** SOURCE EXTRACT **
Do you have an allergy for which you have been prescribed an EpiPen? Or do you care for someone who does?

Safer Care Victoria is looking for consumers to participate in a working party on an initiative that will allow patients to keep their EpiPen with them when admitted to hospital. This is one part of a broader anaphylaxis project.

About the anaphylaxis project

In 2016 the Chief Medical Officer identified the need for a system-wide review of the management of anaphylaxis within Victorian hospitals. An anaphylaxis expert group was established by the Paediatric Clinical Network to review current management of anaphylaxis, assess guidelines and protocols and identify opportunities for improvement. 

We are now implementing recommendations from their report, How can we better manage anaphylaxis in Victoria?

Of the 20 recommendations, more than half have now been completed. For instance, we developed statewide paediatric clinical practice guidelines for the management of anaphylaxis, and aligned anaphylaxis guidelines to key bodies (ANZCOR, St John Ambulance, Ambulance Victoria and MNPS MedicineWise).

** BRIEF A **
In the notice about the anaphylaxis project, who identified the need for a system-wide review of anaphylaxis care in Victorian hospitals in 2016?
** BRIEF B **
Write the next part of the notice about Safer Care Victoria's anaphylaxis project, picking up right after its last sentence.

** GIVEN INFORMATION **
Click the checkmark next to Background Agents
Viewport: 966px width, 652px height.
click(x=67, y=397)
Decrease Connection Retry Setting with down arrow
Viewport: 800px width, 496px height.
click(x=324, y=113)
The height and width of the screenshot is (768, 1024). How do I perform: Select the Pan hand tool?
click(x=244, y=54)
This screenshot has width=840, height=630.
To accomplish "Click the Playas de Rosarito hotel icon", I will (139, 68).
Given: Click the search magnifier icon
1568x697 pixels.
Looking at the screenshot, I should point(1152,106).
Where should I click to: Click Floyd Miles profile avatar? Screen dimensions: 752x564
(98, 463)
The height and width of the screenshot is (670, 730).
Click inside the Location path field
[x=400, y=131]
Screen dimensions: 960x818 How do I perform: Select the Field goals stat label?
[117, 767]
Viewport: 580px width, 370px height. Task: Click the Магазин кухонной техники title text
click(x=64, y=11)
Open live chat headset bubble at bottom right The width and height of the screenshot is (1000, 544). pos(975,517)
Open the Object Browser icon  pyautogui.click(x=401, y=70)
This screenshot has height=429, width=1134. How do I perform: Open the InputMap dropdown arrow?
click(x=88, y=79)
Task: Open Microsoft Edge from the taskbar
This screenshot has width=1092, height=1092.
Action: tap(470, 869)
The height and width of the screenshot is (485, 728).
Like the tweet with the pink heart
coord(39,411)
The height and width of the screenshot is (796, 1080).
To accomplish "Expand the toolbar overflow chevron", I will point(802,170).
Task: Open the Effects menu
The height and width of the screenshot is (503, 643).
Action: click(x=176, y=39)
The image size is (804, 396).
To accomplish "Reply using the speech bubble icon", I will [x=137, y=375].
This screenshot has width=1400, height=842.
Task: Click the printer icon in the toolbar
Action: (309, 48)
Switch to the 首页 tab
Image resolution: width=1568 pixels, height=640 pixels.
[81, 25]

** EXERCISE RESPONSE A **
The Chief Medical Officer.

** EXERCISE RESPONSE B **
How to get involved

Please contact Shannon Storey:
9096 9077

Next steps

SCV will now be focusing on:

  • completing the remaining recommendations from the anaphylaxis expert group by 2019
  • developing a clinical care standard for the management of anaphylaxis in adults admitted to Victorian public hospitals
  • developing a process to allow people who have a prescribed adrenaline autoinjector to keep it with them when admitted to hospital 
  • scoping the current state for managing the transition of care from childhood through to adulthood for people known to experience anaphylaxis and developing recommendations
  • understanding the supply issues of EpiPen and developing a safety net to maintain emergency delivery of adrenaline for people known to experience anaphylaxis.

In addition to this work, SCV is supporting the Food Safety Unit in relation to safe food handling in hospitals.